(Source data):
◆ ◆ ◆ ◆
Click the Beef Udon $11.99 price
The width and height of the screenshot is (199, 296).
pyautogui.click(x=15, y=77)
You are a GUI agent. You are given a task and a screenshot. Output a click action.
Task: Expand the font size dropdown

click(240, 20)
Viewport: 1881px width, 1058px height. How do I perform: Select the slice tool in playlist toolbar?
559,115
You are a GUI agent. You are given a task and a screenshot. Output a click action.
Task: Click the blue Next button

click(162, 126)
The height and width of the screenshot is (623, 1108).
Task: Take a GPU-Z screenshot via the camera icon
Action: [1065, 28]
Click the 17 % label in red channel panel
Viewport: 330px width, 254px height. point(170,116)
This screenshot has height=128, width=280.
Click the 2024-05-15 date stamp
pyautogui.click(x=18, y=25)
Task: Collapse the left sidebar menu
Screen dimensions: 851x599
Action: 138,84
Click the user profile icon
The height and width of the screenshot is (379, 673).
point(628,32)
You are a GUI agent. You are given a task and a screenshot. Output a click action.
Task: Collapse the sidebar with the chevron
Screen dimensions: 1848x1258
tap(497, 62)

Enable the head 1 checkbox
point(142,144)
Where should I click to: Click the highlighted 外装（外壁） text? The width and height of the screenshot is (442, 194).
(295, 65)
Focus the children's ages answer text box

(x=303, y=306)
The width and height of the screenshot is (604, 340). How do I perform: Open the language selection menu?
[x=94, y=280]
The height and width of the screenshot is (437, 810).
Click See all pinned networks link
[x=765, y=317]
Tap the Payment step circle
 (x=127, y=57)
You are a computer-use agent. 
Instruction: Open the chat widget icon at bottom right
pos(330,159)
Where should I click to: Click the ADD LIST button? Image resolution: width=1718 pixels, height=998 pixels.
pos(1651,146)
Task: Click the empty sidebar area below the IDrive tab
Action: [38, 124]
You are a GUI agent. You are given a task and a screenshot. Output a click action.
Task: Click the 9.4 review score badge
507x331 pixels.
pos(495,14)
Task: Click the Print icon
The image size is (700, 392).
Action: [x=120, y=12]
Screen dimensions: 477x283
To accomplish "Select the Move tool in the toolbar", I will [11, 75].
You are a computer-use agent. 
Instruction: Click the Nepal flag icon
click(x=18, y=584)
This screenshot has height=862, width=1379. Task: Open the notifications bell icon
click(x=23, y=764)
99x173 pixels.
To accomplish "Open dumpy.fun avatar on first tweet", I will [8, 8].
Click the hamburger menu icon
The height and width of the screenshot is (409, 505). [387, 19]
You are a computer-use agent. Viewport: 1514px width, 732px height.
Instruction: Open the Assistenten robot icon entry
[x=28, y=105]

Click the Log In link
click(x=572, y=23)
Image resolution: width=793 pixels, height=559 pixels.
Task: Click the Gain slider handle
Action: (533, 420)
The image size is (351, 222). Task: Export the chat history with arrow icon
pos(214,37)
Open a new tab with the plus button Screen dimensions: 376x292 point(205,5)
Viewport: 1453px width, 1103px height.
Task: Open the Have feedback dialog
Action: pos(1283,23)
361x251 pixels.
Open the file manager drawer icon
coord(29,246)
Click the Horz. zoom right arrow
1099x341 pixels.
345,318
◆ ◆ ◆ ◆
(Task directions):
Give the lines of the data between the line holding "The width and height of the screenshot is (604, 340)." and the line holding "will [8, 8].", both included, as a JSON list of strings with one string per line and blank lines omitted.

(Problem solution):
[
  "The width and height of the screenshot is (604, 340). How do I perform: Open the language selection menu?",
  "[x=94, y=280]",
  "The height and width of the screenshot is (437, 810).",
  "Click See all pinned networks link",
  "[x=765, y=317]",
  "Tap the Payment step circle",
  " (x=127, y=57)",
  "You are a computer-use agent. ",
  "Instruction: Open the chat widget icon at bottom right",
  "pos(330,159)",
  "Where should I click to: Click the ADD LIST button? Image resolution: width=1718 pixels, height=998 pixels.",
  "pos(1651,146)",
  "Task: Click the empty sidebar area below the IDrive tab",
  "Action: [38, 124]",
  "You are a GUI agent. You are given a task and a screenshot. Output a click action.",
  "Task: Click the 9.4 review score badge",
  "507x331 pixels.",
  "pos(495,14)",
  "Task: Click the Print icon",
  "The image size is (700, 392).",
  "Action: [x=120, y=12]",
  "Screen dimensions: 477x283",
  "To accomplish \"Select the Move tool in the toolbar\", I will [11, 75].",
  "You are a computer-use agent. ",
  "Instruction: Click the Nepal flag icon",
  "click(x=18, y=584)",
  "This screenshot has height=862, width=1379. Task: Open the notifications bell icon",
  "click(x=23, y=764)",
  "99x173 pixels.",
  "To accomplish \"Open dumpy.fun avatar on first tweet\", I will [8, 8]."
]